## What to do
Using the records below, transcribe word for word the stretch from the line that contains "Image resolution: width=631" through the line that contains "Open the downloads", both end lines included, and nothing else.

## Data extracts
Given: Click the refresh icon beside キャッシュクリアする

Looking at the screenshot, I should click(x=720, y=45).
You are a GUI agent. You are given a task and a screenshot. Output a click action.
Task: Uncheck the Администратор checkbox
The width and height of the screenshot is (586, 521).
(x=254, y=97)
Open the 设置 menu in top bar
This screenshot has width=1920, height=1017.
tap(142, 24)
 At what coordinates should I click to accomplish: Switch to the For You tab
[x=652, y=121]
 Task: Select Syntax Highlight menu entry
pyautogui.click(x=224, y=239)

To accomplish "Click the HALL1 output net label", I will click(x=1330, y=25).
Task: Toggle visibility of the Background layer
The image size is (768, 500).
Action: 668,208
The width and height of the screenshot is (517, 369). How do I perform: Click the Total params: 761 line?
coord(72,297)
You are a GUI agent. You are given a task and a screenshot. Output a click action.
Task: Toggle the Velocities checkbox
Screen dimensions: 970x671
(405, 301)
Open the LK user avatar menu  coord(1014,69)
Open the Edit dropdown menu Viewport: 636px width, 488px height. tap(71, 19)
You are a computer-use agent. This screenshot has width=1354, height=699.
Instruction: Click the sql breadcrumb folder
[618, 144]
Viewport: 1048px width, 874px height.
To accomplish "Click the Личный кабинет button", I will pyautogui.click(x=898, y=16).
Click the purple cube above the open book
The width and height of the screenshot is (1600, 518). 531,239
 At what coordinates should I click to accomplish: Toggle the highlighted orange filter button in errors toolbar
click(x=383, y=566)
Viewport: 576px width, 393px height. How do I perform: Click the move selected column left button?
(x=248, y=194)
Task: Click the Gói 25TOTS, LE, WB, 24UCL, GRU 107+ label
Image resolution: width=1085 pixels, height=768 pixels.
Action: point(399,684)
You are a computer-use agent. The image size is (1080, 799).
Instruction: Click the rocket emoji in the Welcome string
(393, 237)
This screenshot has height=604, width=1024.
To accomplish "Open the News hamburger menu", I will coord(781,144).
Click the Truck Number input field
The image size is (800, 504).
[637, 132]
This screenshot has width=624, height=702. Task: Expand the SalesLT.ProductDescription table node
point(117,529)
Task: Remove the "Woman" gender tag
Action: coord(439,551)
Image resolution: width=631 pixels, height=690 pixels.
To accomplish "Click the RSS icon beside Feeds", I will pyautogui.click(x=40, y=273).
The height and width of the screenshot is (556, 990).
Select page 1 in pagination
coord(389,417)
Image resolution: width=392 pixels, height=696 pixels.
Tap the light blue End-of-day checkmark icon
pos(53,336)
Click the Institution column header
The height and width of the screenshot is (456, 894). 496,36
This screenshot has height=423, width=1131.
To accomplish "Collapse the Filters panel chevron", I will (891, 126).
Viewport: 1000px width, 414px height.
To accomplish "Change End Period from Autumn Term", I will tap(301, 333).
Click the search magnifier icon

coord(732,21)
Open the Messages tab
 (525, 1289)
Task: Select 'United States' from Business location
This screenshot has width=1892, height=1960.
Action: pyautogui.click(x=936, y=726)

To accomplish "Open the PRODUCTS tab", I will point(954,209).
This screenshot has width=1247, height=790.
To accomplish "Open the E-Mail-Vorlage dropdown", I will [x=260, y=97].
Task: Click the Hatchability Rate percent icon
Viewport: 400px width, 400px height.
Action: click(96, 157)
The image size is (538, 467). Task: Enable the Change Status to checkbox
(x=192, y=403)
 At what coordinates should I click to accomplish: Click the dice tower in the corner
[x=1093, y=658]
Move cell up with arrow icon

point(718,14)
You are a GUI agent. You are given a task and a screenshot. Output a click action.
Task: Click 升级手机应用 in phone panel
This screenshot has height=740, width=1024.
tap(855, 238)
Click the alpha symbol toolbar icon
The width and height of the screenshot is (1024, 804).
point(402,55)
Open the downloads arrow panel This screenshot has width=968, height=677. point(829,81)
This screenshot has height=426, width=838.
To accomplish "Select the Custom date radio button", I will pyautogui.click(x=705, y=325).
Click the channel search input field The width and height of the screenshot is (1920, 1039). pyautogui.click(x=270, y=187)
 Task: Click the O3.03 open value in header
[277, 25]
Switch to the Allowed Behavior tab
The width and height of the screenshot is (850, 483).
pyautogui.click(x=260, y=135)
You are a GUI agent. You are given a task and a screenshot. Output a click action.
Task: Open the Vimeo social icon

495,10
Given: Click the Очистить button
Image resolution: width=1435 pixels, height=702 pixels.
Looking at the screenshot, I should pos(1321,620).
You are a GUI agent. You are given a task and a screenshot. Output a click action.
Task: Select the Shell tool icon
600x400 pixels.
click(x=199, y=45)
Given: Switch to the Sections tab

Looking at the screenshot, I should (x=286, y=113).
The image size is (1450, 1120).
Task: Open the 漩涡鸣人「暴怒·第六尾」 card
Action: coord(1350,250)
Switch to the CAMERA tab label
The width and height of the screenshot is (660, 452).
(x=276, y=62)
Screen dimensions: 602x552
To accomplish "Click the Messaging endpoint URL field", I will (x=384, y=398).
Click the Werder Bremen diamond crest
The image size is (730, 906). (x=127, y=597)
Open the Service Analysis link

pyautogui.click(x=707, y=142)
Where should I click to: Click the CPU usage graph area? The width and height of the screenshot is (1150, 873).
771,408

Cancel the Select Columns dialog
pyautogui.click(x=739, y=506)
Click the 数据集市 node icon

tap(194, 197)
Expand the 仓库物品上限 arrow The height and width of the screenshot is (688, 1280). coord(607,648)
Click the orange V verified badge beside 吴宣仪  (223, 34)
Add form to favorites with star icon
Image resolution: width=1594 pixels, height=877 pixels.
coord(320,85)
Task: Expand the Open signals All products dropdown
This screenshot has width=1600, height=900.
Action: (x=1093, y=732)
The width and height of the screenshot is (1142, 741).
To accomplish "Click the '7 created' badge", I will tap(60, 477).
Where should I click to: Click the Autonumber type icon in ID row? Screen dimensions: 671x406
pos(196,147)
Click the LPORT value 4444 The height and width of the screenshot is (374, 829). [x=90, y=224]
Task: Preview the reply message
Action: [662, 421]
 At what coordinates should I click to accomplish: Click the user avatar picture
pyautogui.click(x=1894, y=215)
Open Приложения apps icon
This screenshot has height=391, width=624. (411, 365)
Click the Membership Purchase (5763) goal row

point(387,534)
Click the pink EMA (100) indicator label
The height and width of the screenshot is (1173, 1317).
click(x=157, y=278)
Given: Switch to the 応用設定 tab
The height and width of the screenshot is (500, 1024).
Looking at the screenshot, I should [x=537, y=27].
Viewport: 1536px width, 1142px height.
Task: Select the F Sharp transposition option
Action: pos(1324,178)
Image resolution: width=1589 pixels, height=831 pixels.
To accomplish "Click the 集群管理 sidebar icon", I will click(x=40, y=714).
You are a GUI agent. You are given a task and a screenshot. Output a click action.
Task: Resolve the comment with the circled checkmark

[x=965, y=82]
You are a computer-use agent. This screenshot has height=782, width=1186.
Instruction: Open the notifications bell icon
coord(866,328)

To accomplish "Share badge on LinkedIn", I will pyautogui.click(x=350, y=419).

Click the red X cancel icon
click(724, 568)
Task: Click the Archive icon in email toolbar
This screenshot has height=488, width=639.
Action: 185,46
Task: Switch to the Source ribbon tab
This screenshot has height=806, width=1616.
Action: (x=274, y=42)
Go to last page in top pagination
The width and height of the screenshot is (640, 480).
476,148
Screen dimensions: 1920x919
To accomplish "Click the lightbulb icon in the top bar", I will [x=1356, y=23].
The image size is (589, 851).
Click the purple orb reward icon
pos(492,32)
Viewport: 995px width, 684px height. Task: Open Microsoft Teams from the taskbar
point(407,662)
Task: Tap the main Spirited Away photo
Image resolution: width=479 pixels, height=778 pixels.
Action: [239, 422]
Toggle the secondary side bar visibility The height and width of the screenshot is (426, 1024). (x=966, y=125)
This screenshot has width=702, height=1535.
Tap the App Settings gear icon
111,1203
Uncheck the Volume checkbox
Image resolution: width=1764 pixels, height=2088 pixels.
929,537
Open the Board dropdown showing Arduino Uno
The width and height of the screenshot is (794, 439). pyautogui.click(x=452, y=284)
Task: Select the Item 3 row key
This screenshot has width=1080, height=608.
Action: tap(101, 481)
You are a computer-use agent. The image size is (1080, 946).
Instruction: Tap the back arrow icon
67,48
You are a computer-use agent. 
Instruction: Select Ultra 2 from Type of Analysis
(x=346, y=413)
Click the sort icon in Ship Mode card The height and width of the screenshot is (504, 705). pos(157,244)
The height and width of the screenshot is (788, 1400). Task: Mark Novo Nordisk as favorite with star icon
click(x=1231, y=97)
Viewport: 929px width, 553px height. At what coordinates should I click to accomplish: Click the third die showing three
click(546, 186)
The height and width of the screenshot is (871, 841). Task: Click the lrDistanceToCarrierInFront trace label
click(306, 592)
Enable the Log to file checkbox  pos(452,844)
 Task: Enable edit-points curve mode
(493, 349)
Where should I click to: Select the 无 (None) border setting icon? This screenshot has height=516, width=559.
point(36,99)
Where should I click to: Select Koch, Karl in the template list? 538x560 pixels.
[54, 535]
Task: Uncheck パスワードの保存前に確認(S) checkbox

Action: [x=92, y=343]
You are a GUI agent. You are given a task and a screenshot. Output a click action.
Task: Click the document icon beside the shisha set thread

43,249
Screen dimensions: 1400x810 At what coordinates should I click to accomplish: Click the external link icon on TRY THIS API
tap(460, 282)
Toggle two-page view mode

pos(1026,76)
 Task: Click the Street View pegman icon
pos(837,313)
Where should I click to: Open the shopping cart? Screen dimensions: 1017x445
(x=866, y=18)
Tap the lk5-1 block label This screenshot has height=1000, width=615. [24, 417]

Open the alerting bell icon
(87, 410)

## Written answer
Image resolution: width=631 pixels, height=690 pixels.
To accomplish "Click the RSS icon beside Feeds", I will pyautogui.click(x=40, y=273).
The height and width of the screenshot is (556, 990).
Select page 1 in pagination
coord(389,417)
Image resolution: width=392 pixels, height=696 pixels.
Tap the light blue End-of-day checkmark icon
pos(53,336)
Click the Institution column header
The height and width of the screenshot is (456, 894). 496,36
This screenshot has height=423, width=1131.
To accomplish "Collapse the Filters panel chevron", I will (891, 126).
Viewport: 1000px width, 414px height.
To accomplish "Change End Period from Autumn Term", I will tap(301, 333).
Click the search magnifier icon

coord(732,21)
Open the Messages tab
 (525, 1289)
Task: Select 'United States' from Business location
This screenshot has width=1892, height=1960.
Action: pyautogui.click(x=936, y=726)

To accomplish "Open the PRODUCTS tab", I will point(954,209).
This screenshot has width=1247, height=790.
To accomplish "Open the E-Mail-Vorlage dropdown", I will [x=260, y=97].
Task: Click the Hatchability Rate percent icon
Viewport: 400px width, 400px height.
Action: click(96, 157)
The image size is (538, 467). Task: Enable the Change Status to checkbox
(x=192, y=403)
 At what coordinates should I click to accomplish: Click the dice tower in the corner
[x=1093, y=658]
Move cell up with arrow icon

point(718,14)
You are a GUI agent. You are given a task and a screenshot. Output a click action.
Task: Click 升级手机应用 in phone panel
This screenshot has height=740, width=1024.
tap(855, 238)
Click the alpha symbol toolbar icon
The width and height of the screenshot is (1024, 804).
point(402,55)
Open the downloads arrow panel This screenshot has width=968, height=677. point(829,81)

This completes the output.